First, a high-powered water pic blasts away all the food particles from your teeth, followed by a special toothbrush and paste that deep cleanses and polishes the tooth’s surface. Finally, the dentist will finish up with a fluoride treatment to help keep your teeth strong and your protective enamel barrier intact.

Regular brushing and flossing, using a quality mouth wash with fluoride, and scheduling regular cleanings will go far in preventing your food from turning into the plaque that destroys your teeth and gums, leading to unwanted cavities, diseases and missing teeth. Another added benefit to routine teeth cleaning is that it allows your dentist to catch any abnormalities early on, so you can prevent any potential problems from worsening and ultimately becoming a serious issue.

What most people don’t think of when discussing good oral hygiene is the importance that a healthy diet can have on the condition of your gums and teeth. Diet and dental health go hand in hand. For one, eating too much sugar increases your risk of getting tooth decay. The sugar that gets built up as plaque on your teeth causes acid to attack it, which ultimately causes your teeth to corrode. Remember when you were a child on Halloween night and your parents would always warn you about eating too much candy or you’ll rot your teeth out? That was not just a figure of speech. Another way your diet affects your teeth has to do with nutrition. If you are eating a diet that is lacking in essential nutrients and minerals, your hair, teeth, and nails will all suffer. A poor diet also leads to a weakened immune system, which makes it more difficult for your gums to fight off disease and infections that lead to gum disease, and tooth loss and decay.

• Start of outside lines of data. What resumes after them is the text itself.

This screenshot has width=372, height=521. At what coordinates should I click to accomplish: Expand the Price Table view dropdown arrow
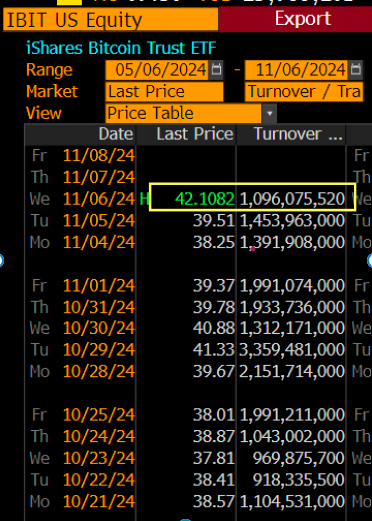tap(269, 113)
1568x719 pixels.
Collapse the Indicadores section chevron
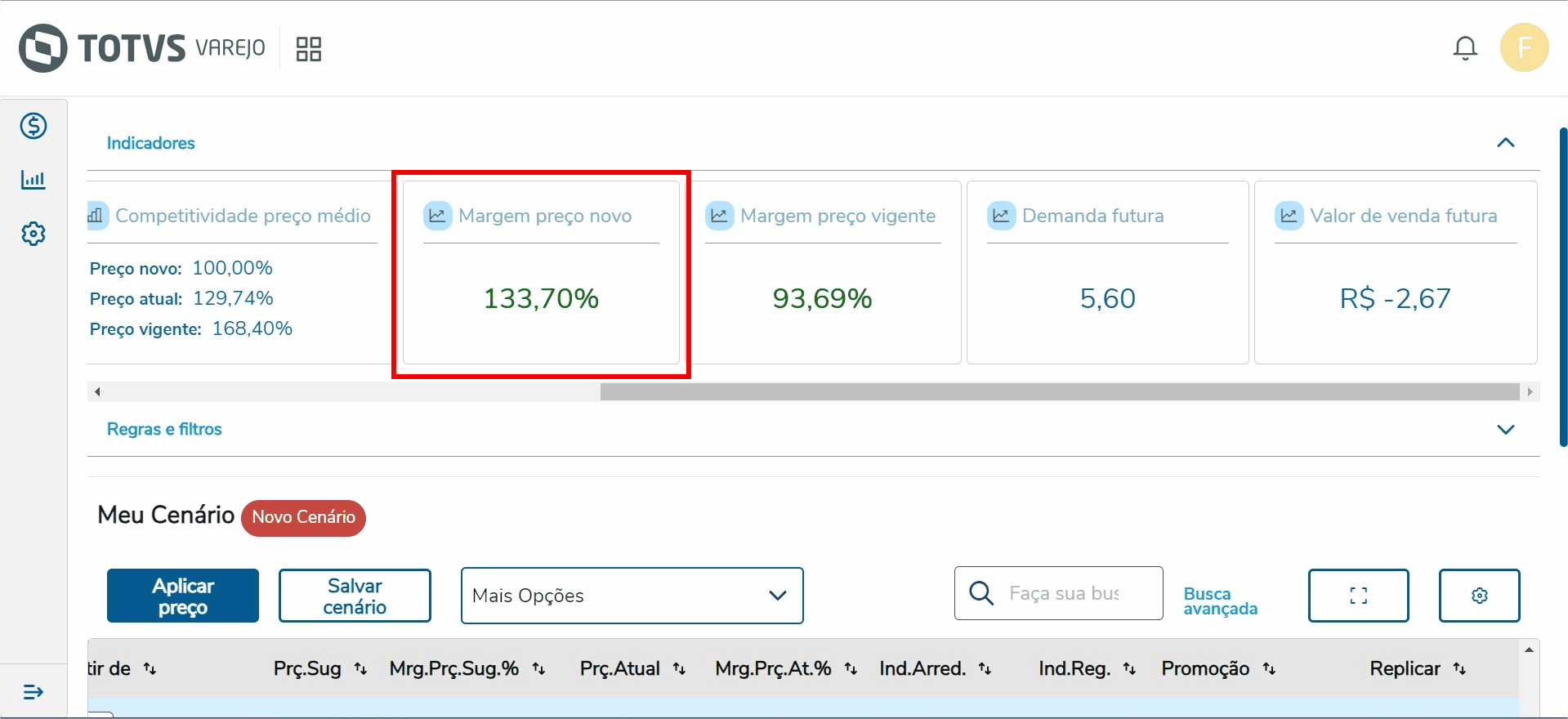1505,143
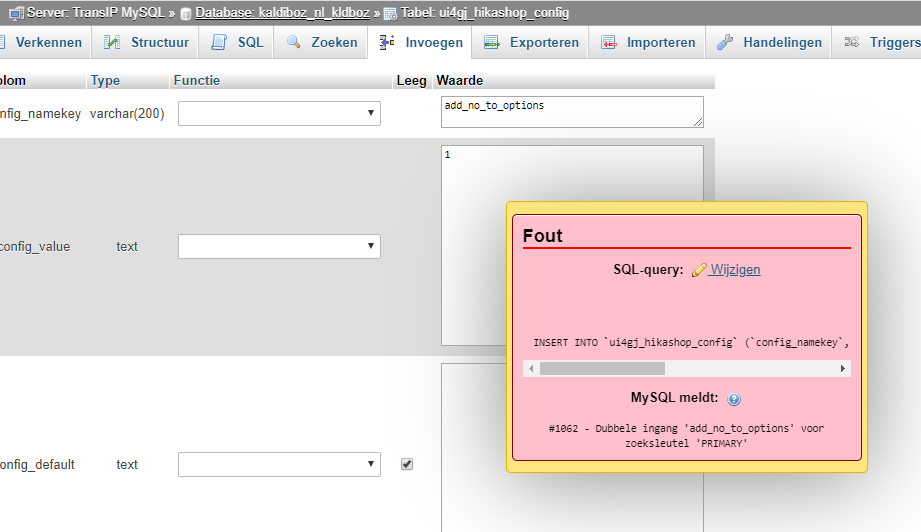Screen dimensions: 921x532
Task: Click the Triggers tab icon
Action: [852, 42]
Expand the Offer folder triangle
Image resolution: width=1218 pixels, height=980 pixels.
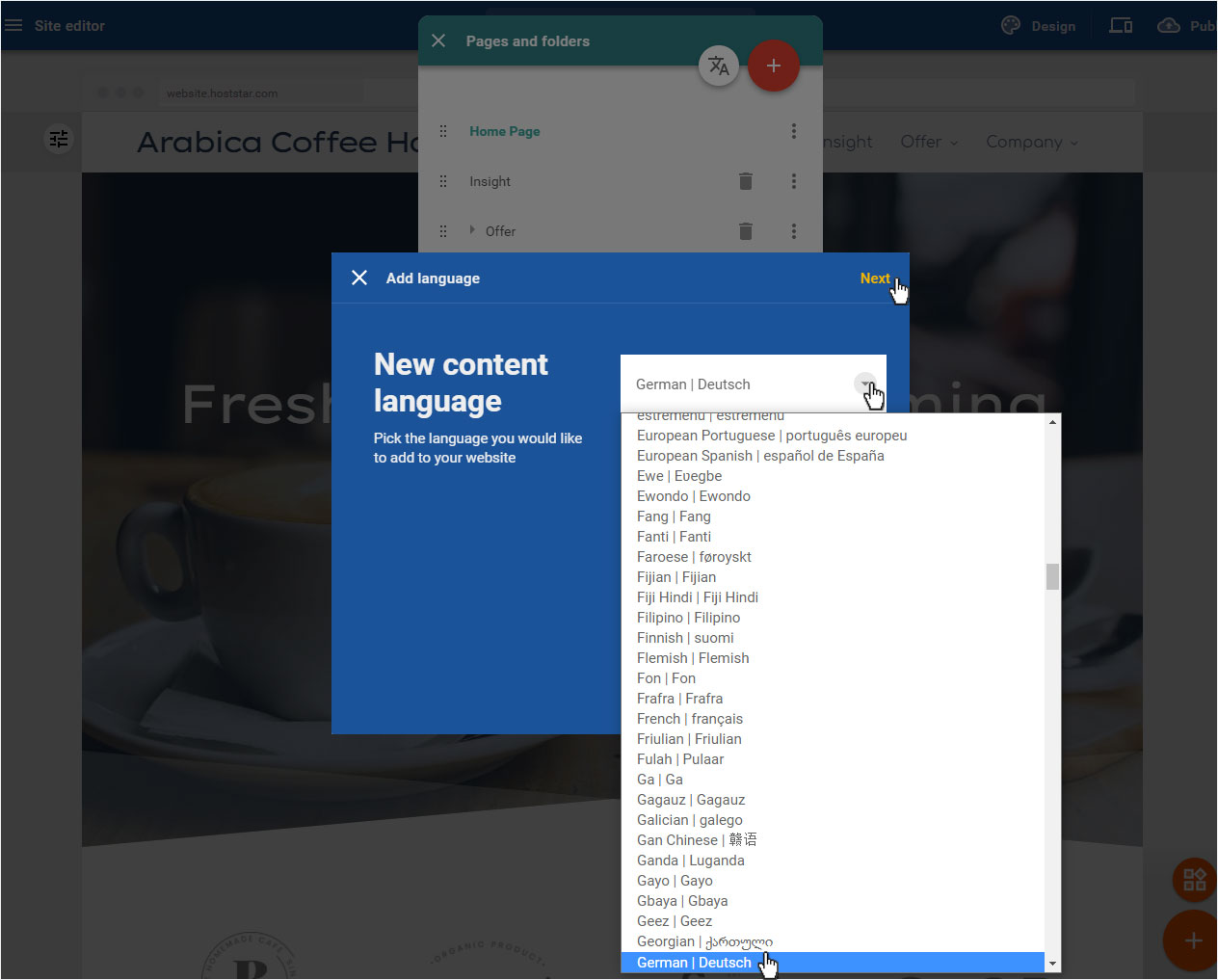tap(472, 229)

Eating a well-rounded diet that consists of fruits, vegetables, whole grains, lean meat, and healthy fats like salmon and nuts, drinking a lot of water, and limiting your snacking between brushings are all great ways to keep your teeth healthy. A large meal is actually less damaging to your teeth than frequent snacking because when you eat a larger meal, you produce more saliva that assists in washing food particles from the mouth and teeth, which decreases the negative effects the acid will have on our teeth.

Following these tips will go a long way in keeping your mouth and smile healthy and beautiful for years to come.